O tal “eixo político” não foi mero coadjuvante, que teria sido cooptado por um grupo de empresários tidos como inescrupulosos, como se suspeitava até aqui. Mas deu origem e chefiou o esquema, identificando donos de empresas que dele pudessem participar. “Era necessário um comando político que desse peso e consistência aos atos da organização”, descreveu a Procuradoria Geral da República no Mato Grosso num dos documentos remetidos à CPI e ao Supremo Tribunal Federal (STF), onde 84 parlamentares acusados de envolvimento no escândalo são investigados.

 Foi-se constituindo uma verdadeira rede de parlamentares que aceitavam, mediante a recompensa em formas variadas, apresentar e direcionar emendas individuais ou de bancada para a aquisição de unidades móveis de saúde 

Trecho de relatório da CPI dos Sanguessugas

Atrás de conexões no governo

 

A CPI dos Sanguessugas começa amanhã a fase de investigação sobre o poder executivo. Técnicos da comissão passaram os últimos dias cruzando os depoimentos dos membros da máfia e reunindo todas as informações e documentos que envolvam ministros, assessores e prefeitos. Segundo o deputado Carlos Sampaio, sub-relator de sistematização incumbido de organizar os dados, a comissão já dispõe de indícios consistentes de falcatruas nos ministérios da Saúde, da Educação e da Ciência e Tecnologia. “Também já reunimos dados que nos permitem aprofundar a investigação em pelo menos 50 municípios”, disse ao Correio.
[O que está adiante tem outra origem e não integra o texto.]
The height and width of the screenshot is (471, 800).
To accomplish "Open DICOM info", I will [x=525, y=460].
Sampaio interromperá mais uma vez a campanha pela reeleição e chegará a Brasília amanhã. Na quarta-feira, já terá em mãos o banco de dados preparado pelos técnicos. Com ele, dará seguimento à investigação junto com o deputado Júlio Redecker (PFL-RS), sub-relator para o Executivo. “Fizemos uma releitura dos depoimentos de Darci e Luiz Antônio Vedoin, do Ronildo Medeiros, da Maria da Penha Lino e da Maria Estela. Cruzamos todos eles mais uma vez, só que com enfoque nos nomes de pessoas dos ministérios e das prefeituras envolvidas”, explicou Carlos Sampaio.
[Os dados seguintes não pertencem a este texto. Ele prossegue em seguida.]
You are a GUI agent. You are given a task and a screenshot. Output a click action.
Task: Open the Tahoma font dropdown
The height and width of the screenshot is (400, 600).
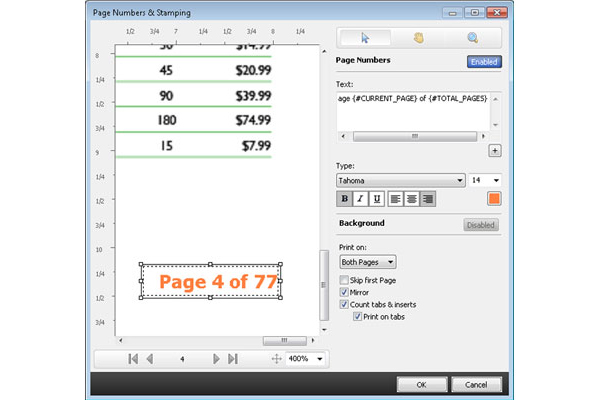click(x=401, y=180)
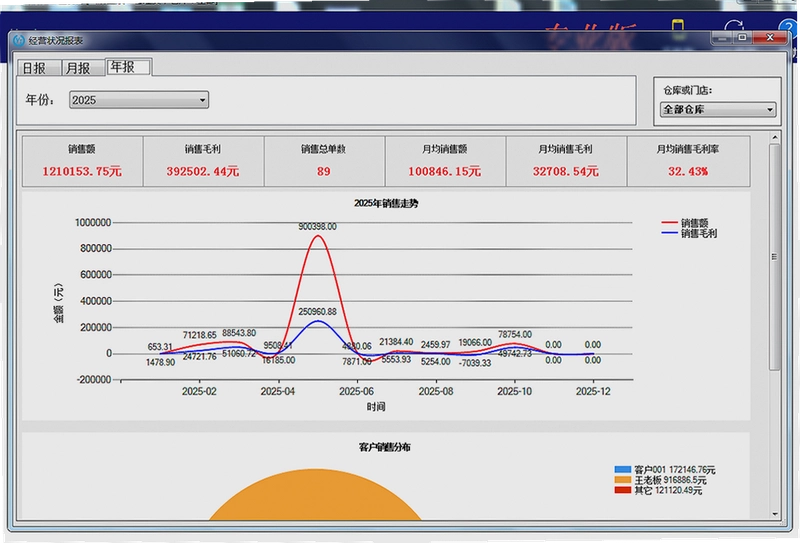Viewport: 800px width, 543px height.
Task: Open the 年份 2025 dropdown
Action: pyautogui.click(x=139, y=100)
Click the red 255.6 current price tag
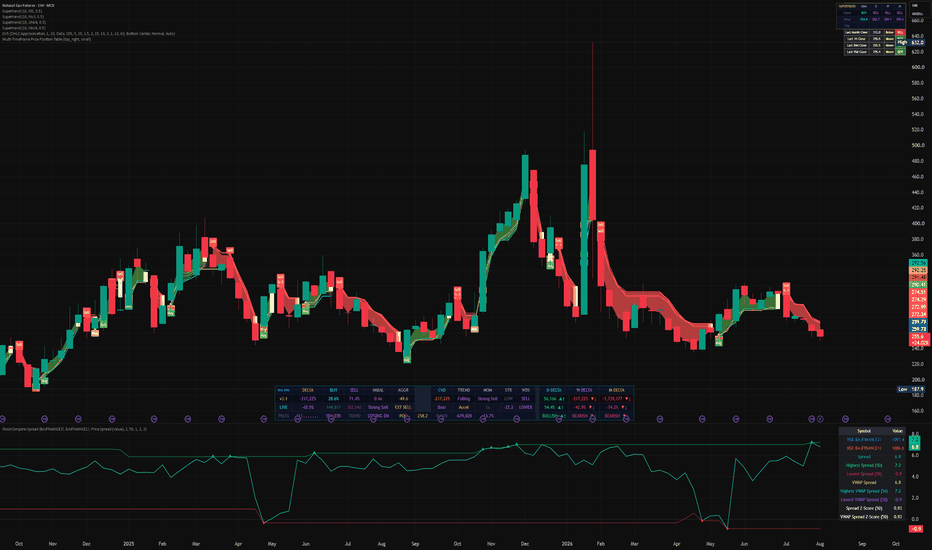932x550 pixels. (x=920, y=337)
Um dos personagens a ganhar os holofotes na nova fase da investigação será o petista José Airton Cirilo, candidato derrotado ao governo do Ceará em 2002, ex-presidente da sigla naquele estado e membro da Executiva nacional do partido. Darci Vedoin, dono da Planam, considerado mentor do esquema dos sanguessugas, ao depor à CPI, informou que, em meados de 2003, Cirilo cobrou 5% de propina para conseguir a liberação de dinheiro devido pelo Ministério da Saúde por 120 ambulâncias fornecidas ainda em 2002, no fim do governo Fernando Henrique Cardoso.
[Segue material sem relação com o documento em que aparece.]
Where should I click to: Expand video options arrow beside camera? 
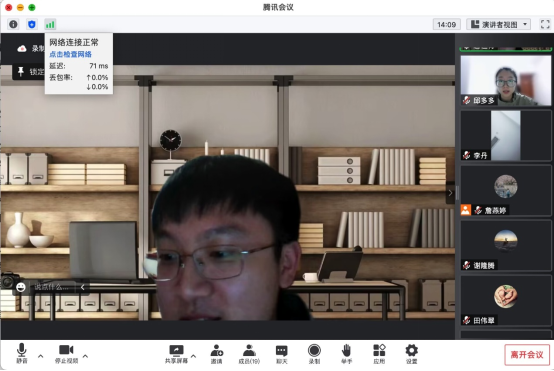tap(86, 356)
Conforme o testemunho de Vedoin, a negociata da máfia se restringia a compra de emendas parlamentares e fraude de licitações até então. A partir da gestão do ex-ministro Humberto Costa, primeiro titular da Saúde do governo Lula, teria começado, segundo o dono da Planam, o pagamento de propina também no âmbito do governo federal. Cirilo seria o operador — agiria por intermédio de seu sobrinho, Raimundo Lacerda, o Lacerdinha, que trabalhava até um mês atrás como assessor parlamentar no gabinete do senador Luiz Pontes (PSDB-CE).

Candidato a deputado federal pelo PT cearense, José Airton Cirilo vem negando qualquer vínculo com os sanguessugas. Diz que seu nome pode ter sido usado indevidamente pelo sobrinho. Já Humberto Costa, depois de também afastar de si o cálice da máfia, diz que seu nome pode ter sido usado indevidamente por José Airton, que admite ter recebido várias vezes quando ministro.